SG Berlin: Zusatzbeiträge der City BKK unwirksamHinweis auf Kündigungsrecht bewusst im Kleingedruckten versteckt

Erhebt eine Krankenkasse – hier die City BKK – Zusatzbeiträge, muss sie ausreichend auf das Sonder­kün­di­gungsrecht der Mitglieder hinweisen. Ein im Kleingedruckten verstecktes Gesetzeszitat erfüllt die Hinweispflicht nicht. Bis zur Nachholung einer geset­zes­kon­formen Belehrung müssen Mitglieder keine Zusatzbeiträge zahlen. Die Krankenkasse muss bereits gezahlte Zusatzbeiträge erstatten. Dies entschied das Sozialgericht Berlin.

Im zugrunde liegenden Fall teilte die beklagte City BKK dem Kläger im März 2010 mit, dass ab April von allen Mitgliedern ein einkom­men­s­u­n­ab­hängiger Zusatzbeitrag von 8 Euro erhoben werde. Im Januar 2011 erhöhte sie den Beitrag auf 15 Euro. Auf der (vom Vorstand der Beklagten unterzeichneten) Vorderseite des Festset­zungs­be­scheides fand das Sonderkündigungsrecht keine Erwähnung. Auf der Rückseite befanden sich zwei Textblöcke. Der erste war überschrieben: „Gute Gründe für die City BKK“. Der zweite, deutlich kleiner gedruckte, trug die Überschrift: „Weitere allgemeine Hinweise“. Der sechste Unterpunkt war bezeichnet mit „Rechts­grundlagen (Auszüge)“. Er enthielt auch das wörtliche Zitat von § 175 Abs. 4 Satz 5 Fünftes Buch Sozial­ge­setzbuch (SGB V).

Kläger widerspricht Beitrags­er­höhung

Der Kläger widersprach der Erhebung von Zusatzbeiträgen und erhob Klage. Er habe 45 Jahre Beiträge geleistet, zahle auch als versicherter Rentner. Zu Beitrags­er­hö­hungen aufgrund der Misswirtschaft der Geschäfts­führung sei er jedoch nicht bereit.

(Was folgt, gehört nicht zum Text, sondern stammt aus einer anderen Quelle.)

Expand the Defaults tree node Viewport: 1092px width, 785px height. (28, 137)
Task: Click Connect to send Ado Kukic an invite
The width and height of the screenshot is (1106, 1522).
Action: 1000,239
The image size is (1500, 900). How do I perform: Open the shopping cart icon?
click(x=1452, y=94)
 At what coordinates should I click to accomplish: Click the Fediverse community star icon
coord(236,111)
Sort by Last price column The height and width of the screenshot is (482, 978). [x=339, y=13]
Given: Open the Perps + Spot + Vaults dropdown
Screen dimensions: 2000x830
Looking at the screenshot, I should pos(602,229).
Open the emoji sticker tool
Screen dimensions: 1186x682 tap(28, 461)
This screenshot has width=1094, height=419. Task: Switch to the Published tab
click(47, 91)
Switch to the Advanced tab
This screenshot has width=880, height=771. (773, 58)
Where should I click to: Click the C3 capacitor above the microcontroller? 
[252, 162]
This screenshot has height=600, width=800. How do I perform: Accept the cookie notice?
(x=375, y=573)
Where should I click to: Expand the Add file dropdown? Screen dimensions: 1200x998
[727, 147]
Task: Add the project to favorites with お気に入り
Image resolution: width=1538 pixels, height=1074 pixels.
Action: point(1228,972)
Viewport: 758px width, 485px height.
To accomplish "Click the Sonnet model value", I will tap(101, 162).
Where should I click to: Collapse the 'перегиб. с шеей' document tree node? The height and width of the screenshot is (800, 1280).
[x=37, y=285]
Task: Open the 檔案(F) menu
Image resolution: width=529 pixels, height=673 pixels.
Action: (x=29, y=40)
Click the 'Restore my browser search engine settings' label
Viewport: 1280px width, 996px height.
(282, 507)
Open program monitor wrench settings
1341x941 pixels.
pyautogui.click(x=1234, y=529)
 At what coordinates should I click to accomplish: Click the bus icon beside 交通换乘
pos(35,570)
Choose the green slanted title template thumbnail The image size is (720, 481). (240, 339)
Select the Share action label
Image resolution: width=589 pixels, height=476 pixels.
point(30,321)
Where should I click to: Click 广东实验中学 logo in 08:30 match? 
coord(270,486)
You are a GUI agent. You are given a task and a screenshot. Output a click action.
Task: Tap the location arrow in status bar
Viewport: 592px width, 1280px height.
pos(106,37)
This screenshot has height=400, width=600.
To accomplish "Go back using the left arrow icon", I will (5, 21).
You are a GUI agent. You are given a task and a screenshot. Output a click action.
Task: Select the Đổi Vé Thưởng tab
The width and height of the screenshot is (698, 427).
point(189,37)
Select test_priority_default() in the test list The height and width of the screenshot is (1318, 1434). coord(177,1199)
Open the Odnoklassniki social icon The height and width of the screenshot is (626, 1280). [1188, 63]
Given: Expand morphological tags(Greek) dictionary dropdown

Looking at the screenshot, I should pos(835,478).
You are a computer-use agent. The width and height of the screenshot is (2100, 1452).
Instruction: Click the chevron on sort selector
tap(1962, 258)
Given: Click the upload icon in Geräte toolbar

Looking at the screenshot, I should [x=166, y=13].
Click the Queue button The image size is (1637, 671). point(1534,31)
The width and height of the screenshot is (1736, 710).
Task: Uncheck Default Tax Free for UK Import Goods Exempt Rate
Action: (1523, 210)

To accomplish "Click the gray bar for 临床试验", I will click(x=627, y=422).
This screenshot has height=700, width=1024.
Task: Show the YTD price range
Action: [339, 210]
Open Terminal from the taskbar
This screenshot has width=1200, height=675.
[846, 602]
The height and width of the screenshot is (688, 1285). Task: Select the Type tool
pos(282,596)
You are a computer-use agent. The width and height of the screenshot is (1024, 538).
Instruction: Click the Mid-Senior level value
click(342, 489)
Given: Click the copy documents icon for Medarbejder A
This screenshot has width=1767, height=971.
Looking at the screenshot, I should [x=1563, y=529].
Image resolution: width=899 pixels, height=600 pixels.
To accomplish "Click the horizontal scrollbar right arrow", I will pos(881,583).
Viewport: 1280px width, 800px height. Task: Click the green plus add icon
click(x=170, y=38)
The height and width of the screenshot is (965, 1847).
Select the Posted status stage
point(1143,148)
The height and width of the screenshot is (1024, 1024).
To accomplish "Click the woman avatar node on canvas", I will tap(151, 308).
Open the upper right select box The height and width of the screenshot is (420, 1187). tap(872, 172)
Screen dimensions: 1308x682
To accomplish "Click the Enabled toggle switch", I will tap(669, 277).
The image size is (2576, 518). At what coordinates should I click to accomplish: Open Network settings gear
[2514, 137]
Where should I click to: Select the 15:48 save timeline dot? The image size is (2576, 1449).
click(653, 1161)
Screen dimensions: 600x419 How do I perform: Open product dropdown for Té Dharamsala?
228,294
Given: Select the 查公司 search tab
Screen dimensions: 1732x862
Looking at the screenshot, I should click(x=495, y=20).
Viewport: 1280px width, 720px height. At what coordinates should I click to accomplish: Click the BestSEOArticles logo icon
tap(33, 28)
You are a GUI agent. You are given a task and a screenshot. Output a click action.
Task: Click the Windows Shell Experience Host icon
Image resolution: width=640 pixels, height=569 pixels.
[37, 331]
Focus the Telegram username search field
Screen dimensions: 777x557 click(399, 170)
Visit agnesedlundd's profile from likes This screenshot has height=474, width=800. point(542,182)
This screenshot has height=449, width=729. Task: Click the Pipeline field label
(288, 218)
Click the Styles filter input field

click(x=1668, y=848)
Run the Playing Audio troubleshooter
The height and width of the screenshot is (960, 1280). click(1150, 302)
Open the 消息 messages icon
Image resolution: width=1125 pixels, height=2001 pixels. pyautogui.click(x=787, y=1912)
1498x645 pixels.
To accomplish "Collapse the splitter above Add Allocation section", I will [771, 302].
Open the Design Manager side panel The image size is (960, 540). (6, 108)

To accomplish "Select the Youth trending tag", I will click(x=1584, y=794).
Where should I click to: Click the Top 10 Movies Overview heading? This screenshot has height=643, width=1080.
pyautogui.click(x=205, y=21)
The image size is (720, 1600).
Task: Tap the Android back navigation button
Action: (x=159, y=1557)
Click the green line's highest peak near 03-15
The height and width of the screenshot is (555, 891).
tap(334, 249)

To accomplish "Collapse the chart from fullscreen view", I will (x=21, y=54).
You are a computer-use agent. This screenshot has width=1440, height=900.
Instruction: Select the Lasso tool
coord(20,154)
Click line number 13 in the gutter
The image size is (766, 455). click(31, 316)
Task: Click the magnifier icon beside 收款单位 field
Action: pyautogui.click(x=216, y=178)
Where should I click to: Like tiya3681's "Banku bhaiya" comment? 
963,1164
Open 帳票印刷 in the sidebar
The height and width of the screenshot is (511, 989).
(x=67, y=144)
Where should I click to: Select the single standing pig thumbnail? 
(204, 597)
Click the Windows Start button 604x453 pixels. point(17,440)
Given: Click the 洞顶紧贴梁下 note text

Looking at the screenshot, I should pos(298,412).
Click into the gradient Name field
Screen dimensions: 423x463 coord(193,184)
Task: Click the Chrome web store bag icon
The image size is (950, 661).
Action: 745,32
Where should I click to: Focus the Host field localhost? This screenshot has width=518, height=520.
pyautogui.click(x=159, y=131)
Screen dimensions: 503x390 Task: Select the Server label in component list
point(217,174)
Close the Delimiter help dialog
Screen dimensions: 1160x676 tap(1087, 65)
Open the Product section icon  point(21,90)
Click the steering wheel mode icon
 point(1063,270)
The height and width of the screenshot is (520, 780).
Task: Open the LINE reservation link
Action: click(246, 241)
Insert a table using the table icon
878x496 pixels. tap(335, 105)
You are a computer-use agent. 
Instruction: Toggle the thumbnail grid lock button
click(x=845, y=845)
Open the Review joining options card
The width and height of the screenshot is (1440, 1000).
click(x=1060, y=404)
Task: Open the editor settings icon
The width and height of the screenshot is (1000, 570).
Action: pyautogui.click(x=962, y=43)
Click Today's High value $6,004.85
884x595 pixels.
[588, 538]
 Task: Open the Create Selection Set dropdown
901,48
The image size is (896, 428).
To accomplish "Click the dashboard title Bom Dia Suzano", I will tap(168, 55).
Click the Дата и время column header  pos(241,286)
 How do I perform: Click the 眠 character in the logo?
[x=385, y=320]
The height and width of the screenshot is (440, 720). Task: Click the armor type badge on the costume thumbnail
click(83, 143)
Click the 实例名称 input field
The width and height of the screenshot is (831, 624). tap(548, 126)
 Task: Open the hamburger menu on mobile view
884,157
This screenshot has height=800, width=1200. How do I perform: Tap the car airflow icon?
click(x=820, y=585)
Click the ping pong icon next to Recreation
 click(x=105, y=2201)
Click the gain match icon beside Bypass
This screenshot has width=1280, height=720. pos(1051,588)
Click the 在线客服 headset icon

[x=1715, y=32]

Hinweis auf Sonder­kün­di­gungsrecht muss klar, vollständig, verständlich und eindeutig für Versicherten zu erkennen sein

Das Sozialgericht Berlin gab dem Kläger nach mündlicher Verhandlung Recht. Er sei zur Zahlung von Zusatzbeiträgen nicht verpflichtet. Die Erhebung oder Erhöhung eines Zusatzbeitrages werde erst wirksam, wenn die Hinweispflicht bezüglich des Sonder­kün­di­gungs­rechts erfüllt worden sei. Der Hinweis müsse klar, vollständig, verständlich und eindeutig sein. Er müsse durch seine Stellung im Text und die drucktechnische Gestaltung dem durch­schnitt­lichen Empfänger verdeutlichen, dass er den Zusatzbeitrag oder dessen Erhöhung durch einen Kassenwechsel vermeiden könne. Die bloße Wiedergabe des entsprechenden Geset­zes­wortlauts im Kleingedruckten erfülle die strengen Anforderungen an die Hinweispflicht nicht. Die Passage über das Kündigungsrecht sei an einer Stelle versteckt, an der ein durch­schnitt­licher Leser sie nicht erwarten würde.

Hinweis auf Sonder­kün­di­gungsrecht sollte offensichtlich bewusst der Aufmerksamkeit des Empfängers entzogen werden

Es handele sich hierbei nicht um ein zufälliges Missgeschick im Einzelfall. Die Kombination von textlich-inhaltlicher und druck­tech­nischer Gestaltung erwecke vielmehr den Eindruck, dass die Beklagte trotz Wiedergabe der relevanten Vorschrift die gesetzlich geforderte Information über das Sonder­kün­di­gungsrecht bewusst der Aufmerksamkeit des Empfängers entziehen wollte.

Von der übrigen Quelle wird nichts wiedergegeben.